• Task details: Update the items below so that "Impressum" reads "Legal notice" and every other line stays the same.

• Supplied data:
— START —
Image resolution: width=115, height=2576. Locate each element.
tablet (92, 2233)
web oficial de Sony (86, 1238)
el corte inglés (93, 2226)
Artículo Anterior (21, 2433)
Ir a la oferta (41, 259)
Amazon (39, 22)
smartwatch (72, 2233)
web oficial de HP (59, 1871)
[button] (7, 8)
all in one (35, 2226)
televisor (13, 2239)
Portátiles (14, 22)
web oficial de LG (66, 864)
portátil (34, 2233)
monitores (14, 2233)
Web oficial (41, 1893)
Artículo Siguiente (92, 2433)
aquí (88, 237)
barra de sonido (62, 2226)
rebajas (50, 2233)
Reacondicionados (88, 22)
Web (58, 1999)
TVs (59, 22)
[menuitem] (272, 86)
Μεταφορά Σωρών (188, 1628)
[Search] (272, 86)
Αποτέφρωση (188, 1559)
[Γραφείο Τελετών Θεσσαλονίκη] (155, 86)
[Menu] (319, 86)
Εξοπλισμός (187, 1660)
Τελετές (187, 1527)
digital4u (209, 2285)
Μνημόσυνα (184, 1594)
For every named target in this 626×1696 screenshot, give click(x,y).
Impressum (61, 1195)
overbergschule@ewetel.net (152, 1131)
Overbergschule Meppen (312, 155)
— END —
• Completed task:
Image resolution: width=115, height=2576. Locate each element.
tablet (92, 2233)
web oficial de Sony (86, 1238)
el corte inglés (93, 2226)
Artículo Anterior (21, 2433)
Ir a la oferta (41, 259)
Amazon (39, 22)
smartwatch (72, 2233)
web oficial de HP (59, 1871)
[button] (7, 8)
all in one (35, 2226)
televisor (13, 2239)
Portátiles (14, 22)
web oficial de LG (66, 864)
portátil (34, 2233)
monitores (14, 2233)
Web oficial (41, 1893)
Artículo Siguiente (92, 2433)
aquí (88, 237)
barra de sonido (62, 2226)
rebajas (50, 2233)
Reacondicionados (88, 22)
Web (58, 1999)
TVs (59, 22)
[menuitem] (272, 86)
Μεταφορά Σωρών (188, 1628)
[Search] (272, 86)
Αποτέφρωση (188, 1559)
[Γραφείο Τελετών Θεσσαλονίκη] (155, 86)
[Menu] (319, 86)
Εξοπλισμός (187, 1660)
Τελετές (187, 1527)
digital4u (209, 2285)
Μνημόσυνα (184, 1594)
For every named target in this 626×1696 screenshot, give click(x,y).
Legal notice (61, 1195)
overbergschule@ewetel.net (152, 1131)
Overbergschule Meppen (312, 155)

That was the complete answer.